Eleven men, aged between 27 and 56, and a 25-year-old woman were arrested, with further apprehensions a possibility.
They are due to appear in the Whangārei District Court on November 13 to face a raft of charges linked to the importation, manufacturing, and supply of methamphetamine.
Other charges include conspiring to import methamphetamine, MDMA and pseudoephedrine as well as participating in an organised crime group.
The joint investigation had led authorities to Ruakāka where they identified an alleged criminal syndicate with key leaders in the Headhunters Motorcycle Gang and Mongrel Mob
Doell said their offending was spread across the country.
"Ultimately, they have allegedly tried to import, manufacture or on-sell drugs into the Northland market, which currently has some of the highest drug use per capita wastewater readings in New Zealand."
For the past six months, the Northland District Police Organised Crime Unit led Operation Freya to investigate the smuggling of drugs from international destinations - including Africa - and the subsequent sale and supply in New Zealand.
It stemmed from seizure information Customs shared with police that showed several drug packages were destined for Northland.
Between March 2020 and June this year, Customs intercepted 15 separate air cargo or mail consignments with concealed drugs hidden in the likes of books, clothing and framed art.
The huge blow to the "sophisticated drug dealing and smuggling operation" would have a positive knock-on effect on crime in Northland.
"Drug users are known to commit high volume crimes - such as car thefts, burglaries, and fraud – in a bid to fund their drug habits," Doell said.
"Criminal groups hurt communities by exploiting people's drug addictions – profiting as they did so. They have little regard for the devastation or harm caused to vulnerable people in our community who are addicted to drugs."
Doell said police will continue to target people illegally profiting from the sale of illicit drugs.
The drug dealers would continue to prosper while communities suffered unless those communities made the positive choice of coming forward and seeking help for family members and loved ones involved in drug use and criminal activities.

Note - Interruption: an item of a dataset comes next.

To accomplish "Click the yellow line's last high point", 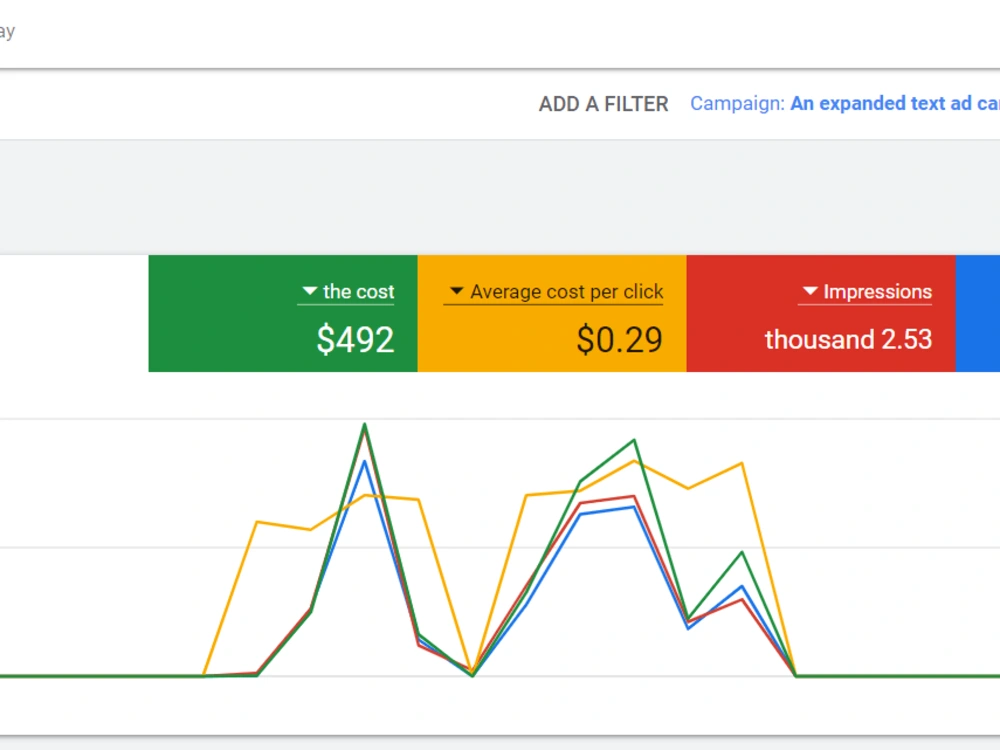I will coord(742,463).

Customs Group Manager Intelligence, Investigations & Enforcement, Dana McDonald, said they worked closely with global law enforcement partners to disrupt the transnational movement and supply of controlled drugs and the harm it causes.
"Organised criminal groups may think that law enforcement doesn't care about small drug packages – but it all adds up, and it's only a matter of time before they are held to account.
"Customs actively targets all risk shipments – via sea, air or mail – and is determined to work with our partners, both here and offshore, to make maximum impact in dismantling the organised criminal groups that are involved," McDonald said.
"We want to help build resilient communities that thrive in the absence of illicit drugs and drug-related offending."
Police encourage anyone with information about suspected drug dealing in their community to contact 105, or Crime Stoppers anonymously via 0800 555 111.